The human body naturally has high levels of hormones, she reasons. If you compare the potency of bisphenol exposure from water bottles or canned tomatoes, versus natural estrogen in a person, "it's like nothing," she says. "It's like a grain of sand on a beach."

Goodman's former PhD advisor, James D. Yager, PhD, the Edyth H. Schoenrich Professor in Preventive Medicine, describes her as "brilliant" and her analyses as sophisticated. Meanwhile, he is collaborating on research to determine the effect of endocrine disruptors-beginning with BPA-on signaling and metabolic pathways. Yager, director of the Molecular and Translational Toxicology Program, is working with Thomas Hartung, MD, PhD, the Doerenkamp-Zbinden Endowed Chair for Evidence-Based Toxicology. Using a human cell culture model, they are employing mass spectrometry to detect cellular metabolites whose levels are altered by low concentrations of BPA and other EDC chemicals.

Hartung aligns with the faction that doubts the relevance of EDC contamination on human health. But it's an exceedingly complex issue, concedes the director of the Center for Alternatives to Animal Testing. It requires a whole new method of investigation.

"In a situation of controversy, we need data," Hartung says. He's developing a new endocrine disruptor screening paradigm because, he says, the current toolbox (which relies largely on animal testing) is too costly, time-consuming and crude.

His strategy is to use emerging technologies to better understand the mechanism. This involves developing high-throughput human cell-based assays that show not just what binds to what receptor but also the results of that binding, the so-called downstream effects.

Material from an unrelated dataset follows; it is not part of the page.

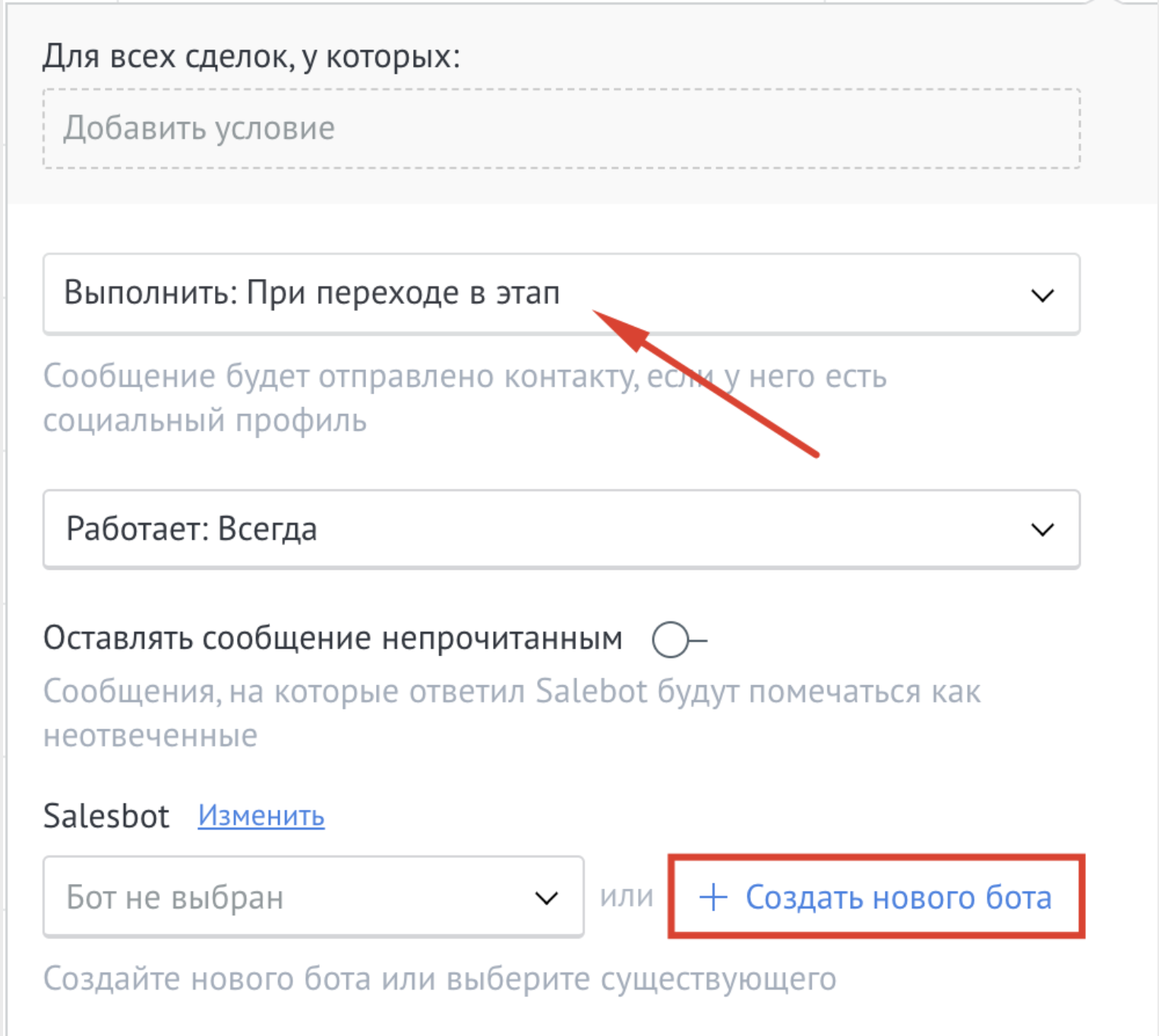Image resolution: width=1159 pixels, height=1036 pixels.
Task: Click the "Оставлять сообщение непрочитанным" label text
Action: click(x=333, y=639)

When we rush to get rid of substances like BPA, they are likely to be replaced with new compounds that have not been tested as much, or at all, Hartung cautions. Case in point: One replacement for BPA is BPS, another bisphenol compound. Some think it's not a great choice given its tendency to leach out of the plastic (though less than BPA) and its staying power (greater than BPA). A recent Environmental Health Perspectives study showed that very low levels of BPS interfere with normal hormone activity in animal cells.

In addition to his work with Hartung, Yager is collaborating on a grant for a BPA project with DeLisa Fairweather, PhD, associate professor, Environmental Health Sciences. An immunologist and expert in the emerging science of sex differences, Fairweather is looking at EDCs through a new prism that's decidedly different from any that toxicologists traditionally use. She's exploring the effects of BPA in a mouse model of myocarditis (inflammation of the heart), a male-dominant disease that's driven by sex hormones. Females are protected against heart disease by estrogen. Fairweather's female mice are protected too-unless they sip water treated with low doses of BPA, which renders them male-like, immunologically speaking.

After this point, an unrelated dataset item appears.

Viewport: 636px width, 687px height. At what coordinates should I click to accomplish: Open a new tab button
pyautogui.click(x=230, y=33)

When exposed to coxsackievirus (the most common agent for myocarditis in the U.S.), they developed severe heart disease much more frequently than females who weren't ingesting levels of BPA equal to "high human-relevant" doses.

A bit of BPA alone doesn't cause heart inflammation in mice. But in tandem with a common virus, it alters a once-protective signal and leads more often to a worse disease state.

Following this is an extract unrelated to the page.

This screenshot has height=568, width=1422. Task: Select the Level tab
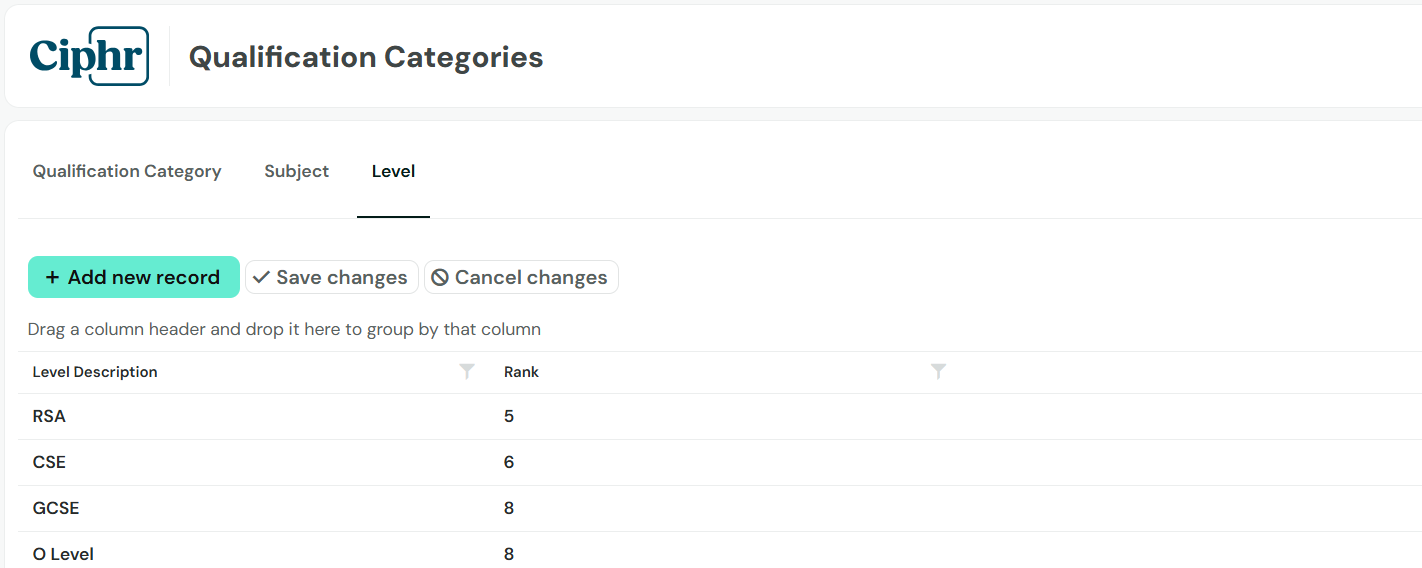(x=393, y=171)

"BPA can act as a co-factor; alone it would probably never do this," Fairweather says, crediting PhD candidate Katelyn Ann Stafford with that finding. "Receptors activated by the virus and sex hormone receptors work together to drive inflammation in the heart. BPA alters that process, allowing a heightened inflammatory response."

Fairweather, like Brown, argues that any interference with hormones is disruption, and that's likely to have negative consequences, if not right away, then sometime in the future. Meanwhile, toxicologists like Goodman and Hartung bristle at what they see as an inherent inaccuracy in the popular moniker "endocrine disrupting chemical," preferring instead the more neutral endocrine-active chemical. These substances might act like hormones without actually disrupting or interfering with anything, they say.

Goodman says she will change her mind if persuasive data emerges. "But," she adds, "that hasn't happened yet."